Die zweite Gesetzesänderung betrifft den § 78 S. 2 BetrVG.
Nach Ansicht des BAG soll sich ein unmittelbarer Anspruch des Betriebsratsmitglieds auf eine bestimmte Vergütung aus § 611a Abs. 2 BGB i.V.m. § 78 S. 2 BetrVG ergeben, wenn sich die Zahlung einer geringeren Vergütung als Benachteiligung wegen der Betriebsratstätigkeit darstellt (BAG-Urteil vom 23. November 2022). Eine Benachteiligung liegt z.B. vor, wenn eine Beförderung auf eine höher ausgeschrieben dotierte Stelle wegen der Betriebsratstätigkeit abgelehnt wird. Diese unzulässige Benachteiligung ist vom Betriebsratsmitglied darzulegen und zu beweisen. Der Gesetzesentwurf sieht nunmehr vor, dass § 78 BetrVG um einen Satz 3 wie folgt ergänzt wird:
„Eine Begünstigung oder Benachteiligung liegt im Hinblick auf das gezahlte Arbeitsentgelt nicht vor, wenn das Mitglied einer in S. 1 genannten Vertretung in seiner Person die für die Gewährung des Arbeitsentgelt erforderlichen betrieblichen Anforderungen und Kriterien erfüllt und die Festlegung nicht ermessensfehlerhaft erfolgt.“
Weiterhin soll es nicht von Relevanz sein, ob das Betriebsratsmitglied mit der Geschäftsführung auf Augenhöhe verhandele oder sich während seiner Betriebsratstätigkeit besondere Kenntnisse oder Erfahrungen angeeignet habe, wenn diese nicht im Zusammenhang mit der bisher wahrgenommenen Arbeitstätigkeit stehen.
Fazit:
Mit dem Gesetzesentwurf wird (lediglich) die bisherige Rechtsprechung des BAG aufgegriffen und teilweise kodifiziert und soll mit Blick auf die Entscheidung des BGH für Rechtssicherheit führen.
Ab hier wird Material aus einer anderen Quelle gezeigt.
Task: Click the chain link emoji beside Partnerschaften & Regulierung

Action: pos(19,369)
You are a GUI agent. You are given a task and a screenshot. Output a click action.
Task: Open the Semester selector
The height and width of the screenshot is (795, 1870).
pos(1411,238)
Betriebsparteien ist weiterhin zu raten, konkretisierende betriebliche Vereinbarungen zu treffen, beispielsweise zur Ermittlung vergleichbarer Arbeitnehmer. Solche Regelungen mussten sich auch bisher im Rahmen der gesetzlichen Vorgaben bewegen, wie das BAG bereits entschieden hat. Der Gesetzentwurf sieht eine Kodifizierung dieser Möglichkeiten vor und soll Anreize setzen, die Vergleichbarkeit von Arbeitnehmerinnen und Arbeitnehmern transparent im Voraus festzulegen. Eine gerichtliche Überprüfung soll auf Fälle der groben Fehlerhaftigkeit beschränkt sein. Angesichts der Vielzahl betrieblicher Stellenanforderungen und Bewertungen werden den Betriebsparteien keine konkreten Kriterien zur Bestimmung der jeweiligen Vergleichsvorgaben gemacht. Betriebsparteien können konkrete Vergleichspersonen benennen. Wenn dies in Textform, also auch außerhalb einer Betriebsvereinbarung erfolgt, soll sich die gerichtliche Überprüfung auch insoweit auf grobe Fehlerhaftigkeit beschränken.